When 2U is asked how it justifies paying for leads generated by fake rankings, how much it pays for such leads, and whether 2U believes the rankings are legitimate, company spokesperson Chance Patterson responds saying 2U has “no role or input whatsoever in the program rankings published by these sites.”

Besides, 2U says it has severed its relationship with Sparacio and Prato, though Patterson would not reveal when the decision to do so was made. “Our marketing spending with the companies who manage these sites has been relatively minimal,” Patterson says. “In fact, we are not currently spending any funds with the companies and we have determined not to spend with them going forward.”

U.S. NEWS WEIGHS IN

At U.S. News & World Report, chief data analyst Robert Morse claims U.S. News is the only publication producing “real online MBA rankings” based specifically on data for each program rather than for the whole school where it’s located. Morse questions whether Sparacio’s outfit generates any of its own data. “They’re taking data from U.S. News or they’re using university-wide data, that’s my take,” Morse says. “It looks like they made something up for not any real reason except maybe it’ll generate ads. It’s a model for lead generation, that’s my interpretation. Unless they can prove differently, it’s totally made up.”

Micah Sparacio, fitness trainer, Renaissance Man - grundycountyherald.com

Micah Sparacio, fitness trainer, poet, goat farmer – grundycountyherald.com

Unfortunately, after Poets&Quants reaches Sparacio, he politely declines to answer questions about the veracity, management, and revenue of his rankings websites, and we can’t ask him what a nice philosopher-poet like him is doing cooking up and selling misleading business school rankings. Prato, reached on his cell phone and asked about SeaWaves’ rankings websites, has this to say: “Not interested in talking to you.”

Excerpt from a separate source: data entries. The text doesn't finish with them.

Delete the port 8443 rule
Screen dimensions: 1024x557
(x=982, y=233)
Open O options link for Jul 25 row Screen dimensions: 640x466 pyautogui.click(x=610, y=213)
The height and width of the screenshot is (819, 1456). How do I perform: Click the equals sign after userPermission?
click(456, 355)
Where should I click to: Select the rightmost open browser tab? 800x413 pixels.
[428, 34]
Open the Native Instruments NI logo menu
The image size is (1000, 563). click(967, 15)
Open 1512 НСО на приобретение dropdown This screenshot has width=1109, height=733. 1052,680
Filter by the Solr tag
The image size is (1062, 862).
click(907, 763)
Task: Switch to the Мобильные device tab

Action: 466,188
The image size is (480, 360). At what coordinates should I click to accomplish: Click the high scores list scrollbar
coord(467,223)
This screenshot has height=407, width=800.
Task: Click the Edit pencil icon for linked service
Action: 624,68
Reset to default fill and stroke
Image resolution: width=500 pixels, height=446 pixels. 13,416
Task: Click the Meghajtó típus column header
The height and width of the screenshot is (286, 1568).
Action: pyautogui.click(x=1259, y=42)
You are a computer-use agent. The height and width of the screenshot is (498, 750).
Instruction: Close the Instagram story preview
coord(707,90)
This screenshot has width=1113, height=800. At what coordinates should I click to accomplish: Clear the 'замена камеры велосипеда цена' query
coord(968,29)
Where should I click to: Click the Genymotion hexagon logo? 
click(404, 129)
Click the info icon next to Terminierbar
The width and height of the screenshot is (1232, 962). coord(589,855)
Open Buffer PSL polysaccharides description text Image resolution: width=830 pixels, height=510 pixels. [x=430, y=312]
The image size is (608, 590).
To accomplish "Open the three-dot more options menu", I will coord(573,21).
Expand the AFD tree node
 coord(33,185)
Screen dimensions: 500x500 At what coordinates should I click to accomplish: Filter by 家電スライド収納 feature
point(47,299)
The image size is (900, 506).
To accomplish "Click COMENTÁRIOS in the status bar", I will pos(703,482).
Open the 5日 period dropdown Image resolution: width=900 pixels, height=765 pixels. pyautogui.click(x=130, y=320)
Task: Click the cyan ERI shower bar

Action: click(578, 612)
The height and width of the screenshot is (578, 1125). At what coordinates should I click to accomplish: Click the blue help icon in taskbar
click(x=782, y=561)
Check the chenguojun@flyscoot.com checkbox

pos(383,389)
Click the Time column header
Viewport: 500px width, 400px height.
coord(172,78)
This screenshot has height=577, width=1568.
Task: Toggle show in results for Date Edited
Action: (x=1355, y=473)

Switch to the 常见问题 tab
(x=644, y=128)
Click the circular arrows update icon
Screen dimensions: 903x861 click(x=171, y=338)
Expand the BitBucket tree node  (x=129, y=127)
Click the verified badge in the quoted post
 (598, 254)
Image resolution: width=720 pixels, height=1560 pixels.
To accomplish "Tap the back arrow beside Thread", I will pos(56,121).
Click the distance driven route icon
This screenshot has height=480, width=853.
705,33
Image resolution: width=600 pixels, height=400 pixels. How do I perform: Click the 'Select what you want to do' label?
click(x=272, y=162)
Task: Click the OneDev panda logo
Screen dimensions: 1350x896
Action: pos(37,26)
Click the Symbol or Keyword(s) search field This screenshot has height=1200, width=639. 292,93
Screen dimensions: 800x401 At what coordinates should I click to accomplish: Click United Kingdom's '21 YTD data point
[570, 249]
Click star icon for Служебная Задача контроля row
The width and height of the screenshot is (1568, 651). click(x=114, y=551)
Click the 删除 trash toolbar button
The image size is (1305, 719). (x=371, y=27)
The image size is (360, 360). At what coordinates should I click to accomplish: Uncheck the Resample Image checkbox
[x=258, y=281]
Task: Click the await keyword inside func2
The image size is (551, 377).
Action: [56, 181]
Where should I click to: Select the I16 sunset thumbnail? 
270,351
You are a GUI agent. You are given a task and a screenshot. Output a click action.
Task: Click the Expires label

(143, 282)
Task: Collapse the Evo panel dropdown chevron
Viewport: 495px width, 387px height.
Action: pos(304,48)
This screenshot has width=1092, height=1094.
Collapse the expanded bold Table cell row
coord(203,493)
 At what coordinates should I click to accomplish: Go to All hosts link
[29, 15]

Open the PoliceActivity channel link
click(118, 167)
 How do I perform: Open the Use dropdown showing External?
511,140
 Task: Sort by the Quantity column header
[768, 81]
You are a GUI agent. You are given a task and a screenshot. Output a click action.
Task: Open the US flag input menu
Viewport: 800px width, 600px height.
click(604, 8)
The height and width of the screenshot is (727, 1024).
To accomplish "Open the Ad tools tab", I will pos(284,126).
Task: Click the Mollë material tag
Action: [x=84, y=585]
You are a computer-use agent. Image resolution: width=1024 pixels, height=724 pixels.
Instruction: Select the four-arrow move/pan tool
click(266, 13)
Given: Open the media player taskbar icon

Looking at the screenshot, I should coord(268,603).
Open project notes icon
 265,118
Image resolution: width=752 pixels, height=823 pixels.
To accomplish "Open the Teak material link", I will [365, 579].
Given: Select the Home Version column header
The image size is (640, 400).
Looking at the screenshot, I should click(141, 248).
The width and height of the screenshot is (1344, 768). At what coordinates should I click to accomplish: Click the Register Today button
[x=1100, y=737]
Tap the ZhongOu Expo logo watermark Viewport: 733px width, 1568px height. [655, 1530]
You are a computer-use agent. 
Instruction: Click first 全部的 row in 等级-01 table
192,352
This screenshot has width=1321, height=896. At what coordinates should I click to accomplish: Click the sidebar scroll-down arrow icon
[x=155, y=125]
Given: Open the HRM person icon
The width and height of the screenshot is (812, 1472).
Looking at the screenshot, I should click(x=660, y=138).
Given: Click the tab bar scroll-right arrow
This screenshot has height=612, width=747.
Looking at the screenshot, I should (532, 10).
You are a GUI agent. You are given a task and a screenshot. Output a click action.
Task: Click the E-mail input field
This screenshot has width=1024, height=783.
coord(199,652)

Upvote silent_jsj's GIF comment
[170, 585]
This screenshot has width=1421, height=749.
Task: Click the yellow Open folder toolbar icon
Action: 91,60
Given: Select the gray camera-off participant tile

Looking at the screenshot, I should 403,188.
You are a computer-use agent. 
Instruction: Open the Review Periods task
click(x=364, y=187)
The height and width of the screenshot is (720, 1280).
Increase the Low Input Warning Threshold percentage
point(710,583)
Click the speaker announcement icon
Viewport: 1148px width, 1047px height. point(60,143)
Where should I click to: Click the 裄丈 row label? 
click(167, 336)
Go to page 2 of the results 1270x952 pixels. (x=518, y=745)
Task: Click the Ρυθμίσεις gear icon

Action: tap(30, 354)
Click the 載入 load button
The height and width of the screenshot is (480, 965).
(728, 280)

Of course, the real villains in this tale aren’t an Appalachian goat farmer and a Jersey bagel guy, but the folks out in California at Google, with their notoriously game-able search-results algorithms, who enable the two men to get their worse-than-worthless websites in front of viewers.

ONE ACHIEVEMENT SHINES RAY OF HOPE

And Sparacio might not be entirely mercenary. Possibly, as his blog reveals him to be Christian, he has concerns about the fires below. In any case, he was bursting with pride after putting up “The 50 Best Colleges of 2012 Rankings,” possibly the only one of his lists that isn’t a commercially driven mash-up of stars and pine riders. This ranking, though differing substantially from those produced by major rankings players such as U.S. News and Bloomberg BusinessWeek, is free, in its 2014 iteration, of such institutions as the University of Phoenix, Walden, and Capella. It presents Princeton, Harvard, Swarthore, MIT, and The College of William and Mary as the top five. Links below each institution lead only to school and region stats.

“It feels great to make something so good and high quality,” Sparacio writes on his blog, “something that matters.”

Maybe there’s hope yet for the goat farmer’s soul.